Imbolc admittedly is the only sabbat that I have reservations about celebrating for several reasons:

  1. Traditionally marks the Gaelic start of spring. Now, I live in Houston and aside from a 2 day ice storm in January we went from fall to spring, completely skipping over winter as far as I can tell. It is the day before Imbolc as I write this and I have my patio door wide open, heat off, and birds have been happily chirping all day.
  2. Celebration of the goddess and Christianized Saint Brigid. As a secular witch who does not worship or officially recognize any deities, this one is a toughie. How do you celebrate a sabbat without centering the day around a deity?

The main goal of this site will always be to provide inclusive information about witchcraft to the masses. I want to educate and create a forum for witches just starting their path, more experienced individuals, and the skeptics. Today, we’re going to learn how to celebrate this interesting Gaelic holiday from a variety of perspectives!

How to Celebrate Imbolc the Traditional Way

This is a traditional Gaelic cross quarter holiday meaning, “in the womb”, “ewe’s milk”, or simply Brigid’s Day. The honored goddess, Brigid, oversaw fertility, healing, poetry, smithcraft (talk about a renaissance woman), and domesticated animals to name a few.

Brigid is said to visit homes at night and bless livestock, clothes, and the homes themselves if people made up a bed for her to rest and left food offerings. Fire ashes would be patted down smooth to see if anyone visited the house during the night. Sounds eerily familiar, no?

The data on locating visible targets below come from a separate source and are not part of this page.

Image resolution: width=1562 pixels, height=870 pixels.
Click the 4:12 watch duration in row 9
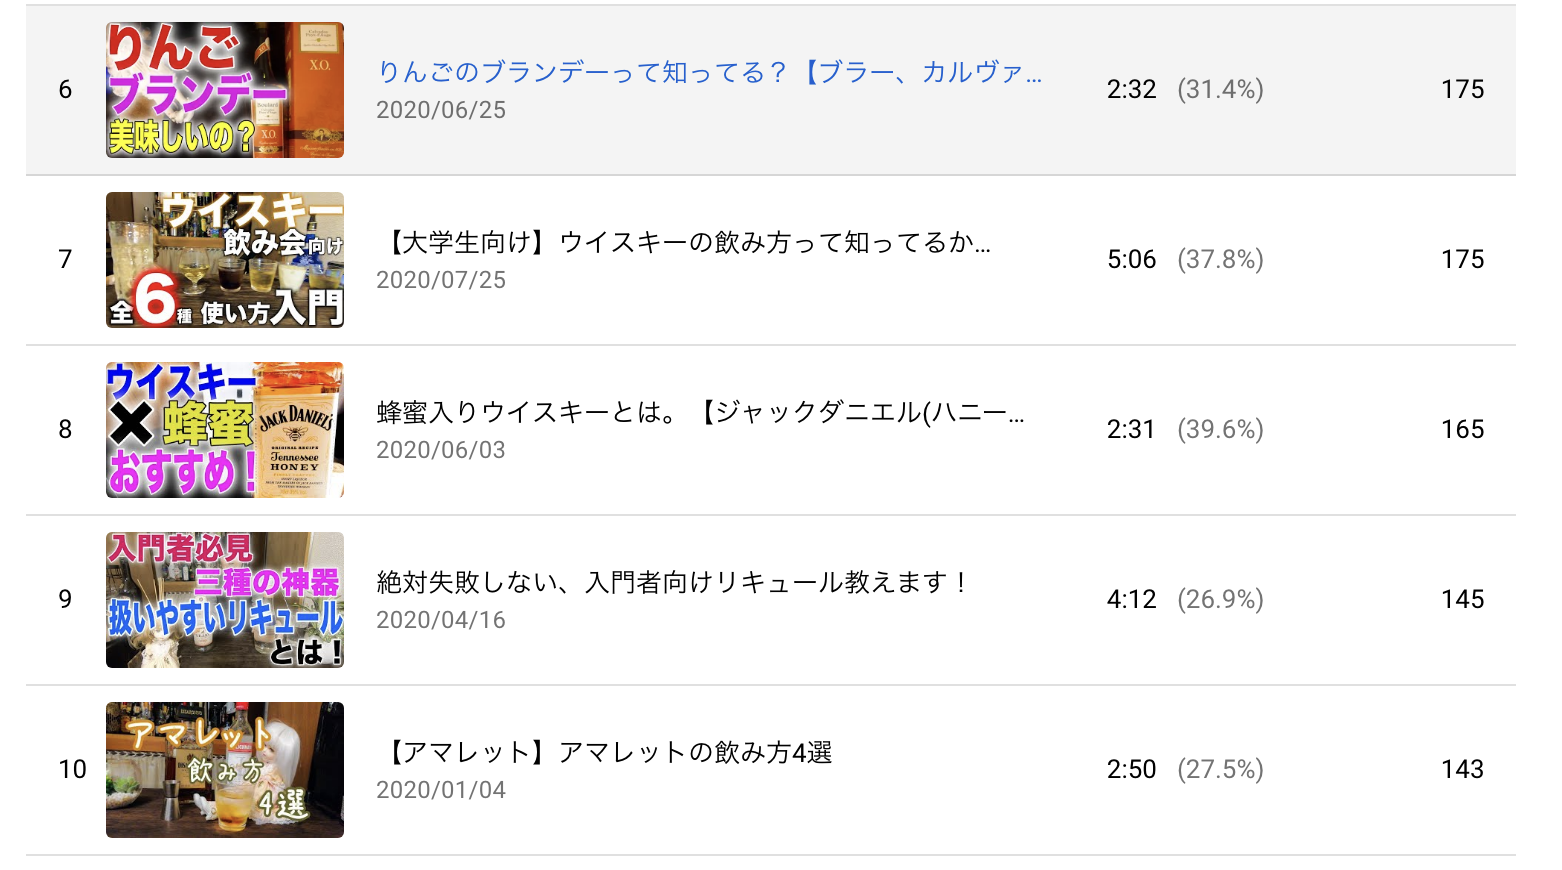1131,600
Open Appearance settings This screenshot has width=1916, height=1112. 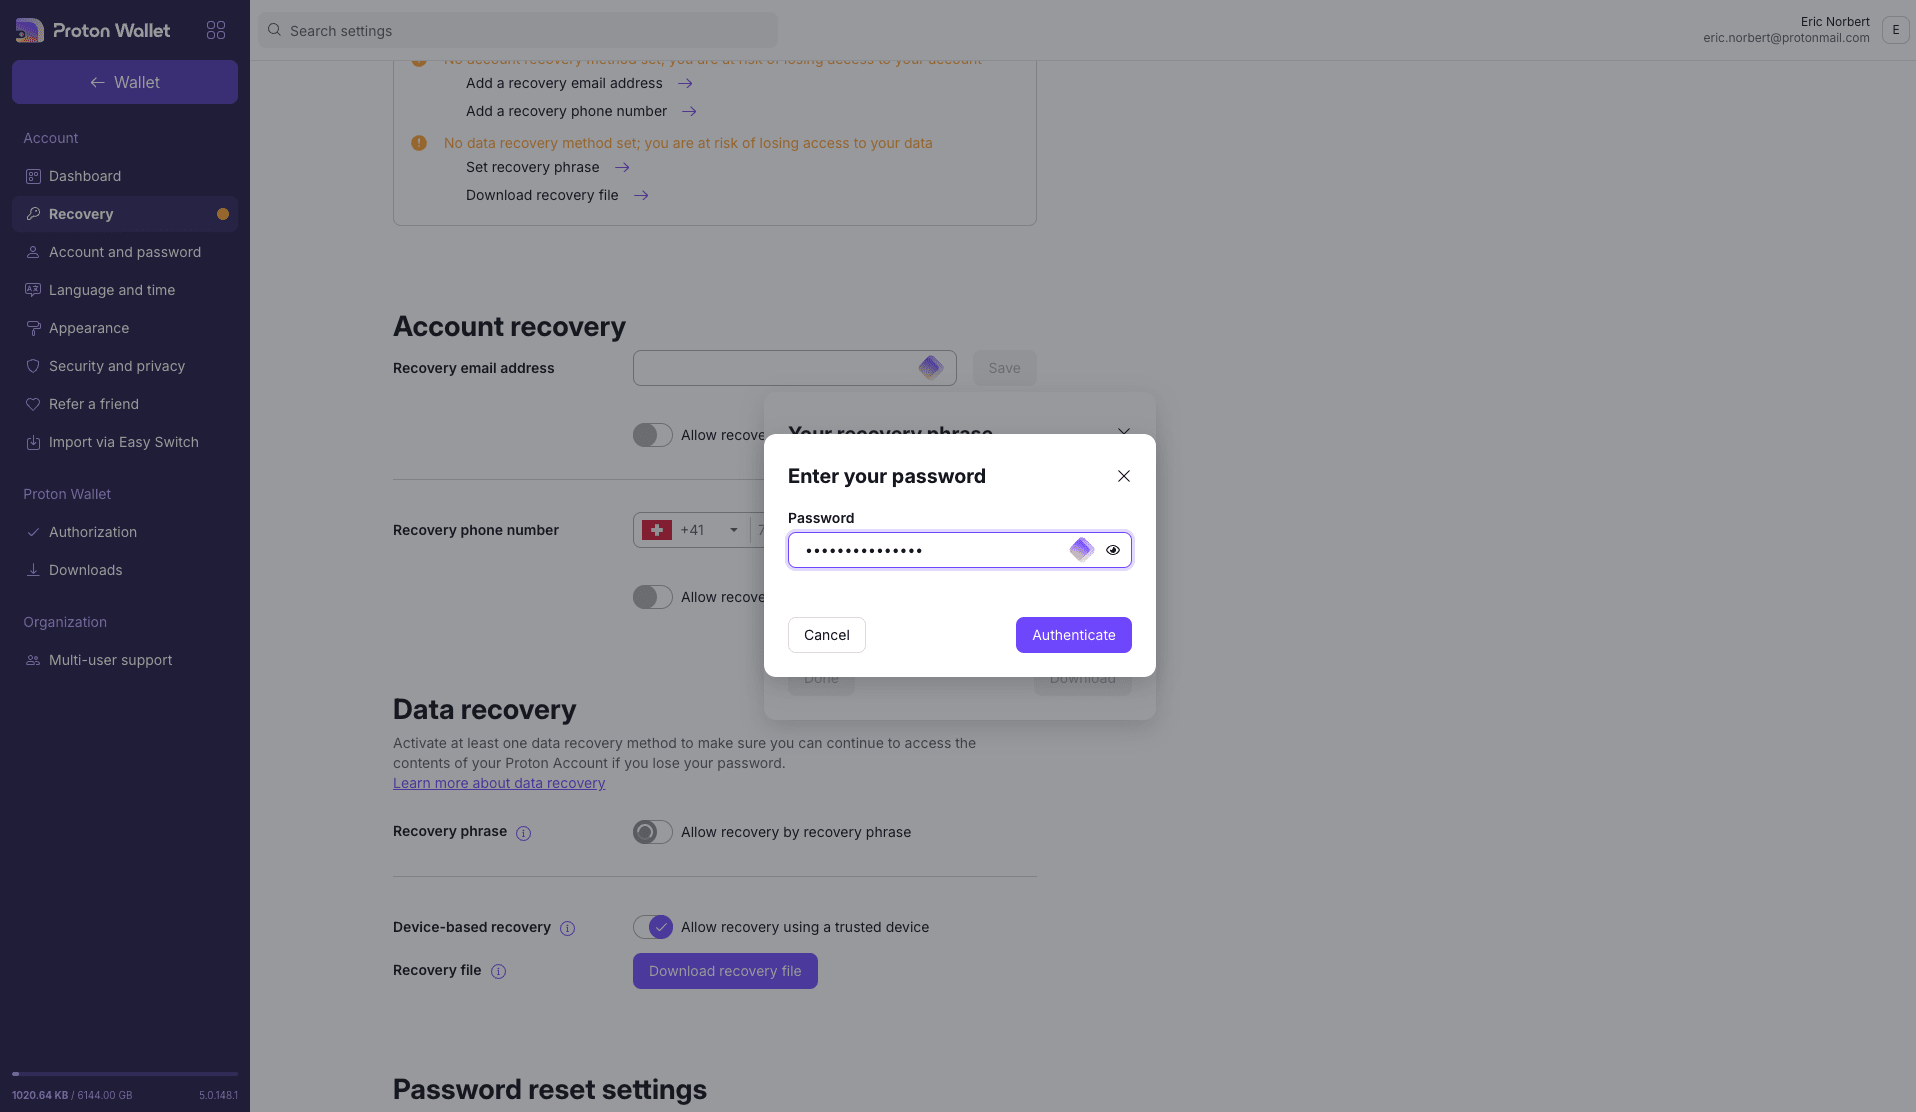click(88, 328)
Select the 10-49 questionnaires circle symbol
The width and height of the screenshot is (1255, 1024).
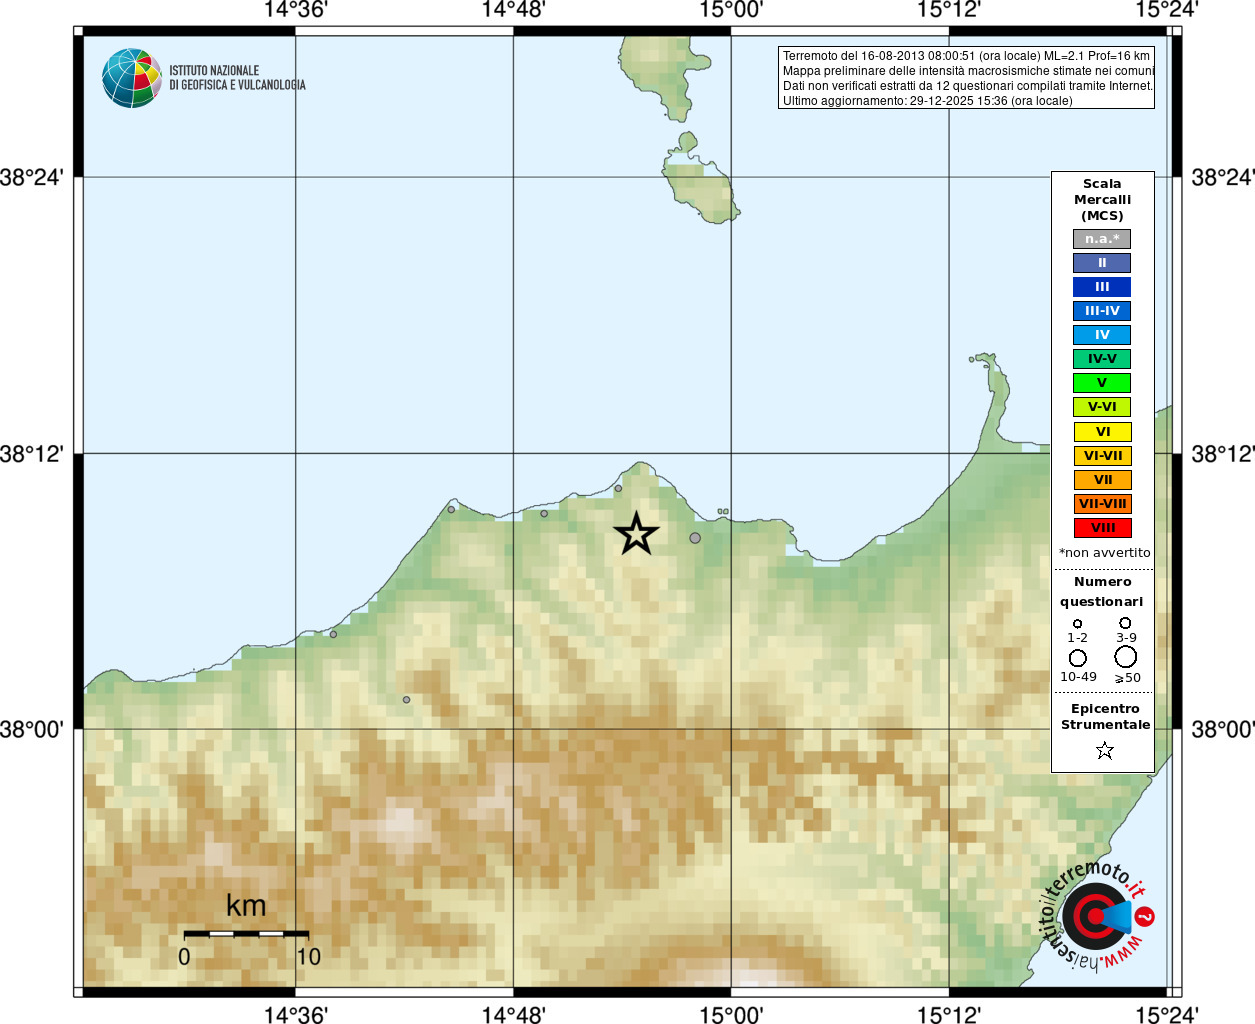pyautogui.click(x=1077, y=658)
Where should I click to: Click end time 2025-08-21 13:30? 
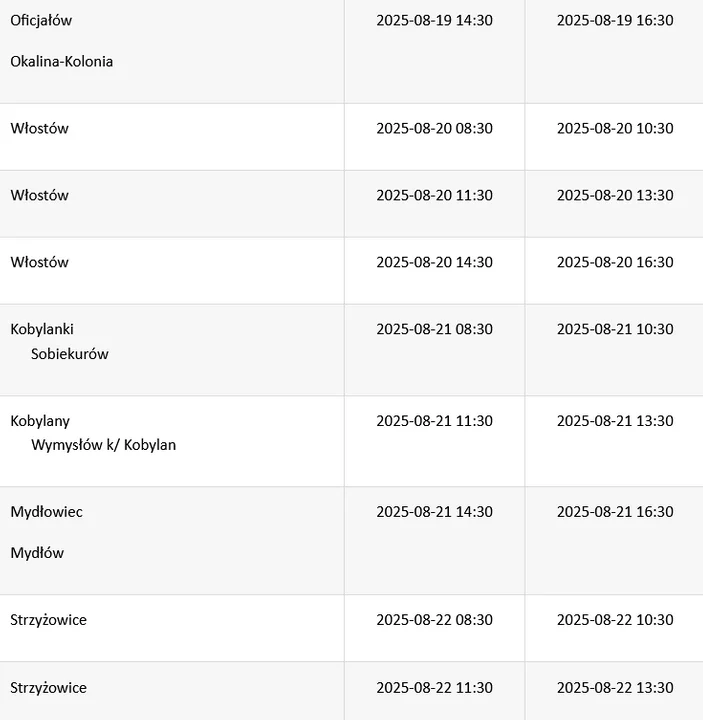615,421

Traditional activities included making Bridgid’s crosses (here’s a super cute tutorial from Lavender Moon), having a huge special feast, bonfires (another pagan holiday must have), spring cleaning and cleansing, and visiting holy wells.

I’m leaving fertility magick off the correspondence list, because what pagan holiday isn’t about making more pagan babies amirite.

How to Celebrate Imbolc the Secular Way

Mabon is also almost in the same boat as Imbolc, with traditions dictating worshiping a god, but Mabon marks the autumnal equinox which I am on board with partying for. The celebration of the “promise” of spring was a tricky one for me when I was first learning about the sabbat.

While I don’t plan on paying any homage to any goddess on February first, I do think it’s a fabulous idea to practice magick traditionally tied to the sabbat. We’re usually cooped up inside all winter so now is as good a time as any to open a few windows and really cleanse and clean the house. Get rid of all that psychic debris and any bad vibe gunk not only from the house, but out of your mind. Light up all the candles in your house and make it a magickal evening. Take a hike outside and find signs of spring. Have a floral flavored cocktail or French macaron to taste spring. Buy a few new little succulents or potted plants. Take your dogs out for a long walk or to romp around a dog park, weather permitting.


Because this is my first year really diving into all things paganism and witchcraft, I’m giving all the sabbats a go. Will I be celebrating Imbolc at all in the future? Who knows! I am finding these cross quarter holidays to be a bit redundant to my practice (except for Samhain), but who doesn’t love an extra excuse to celebrate anything and make some magick.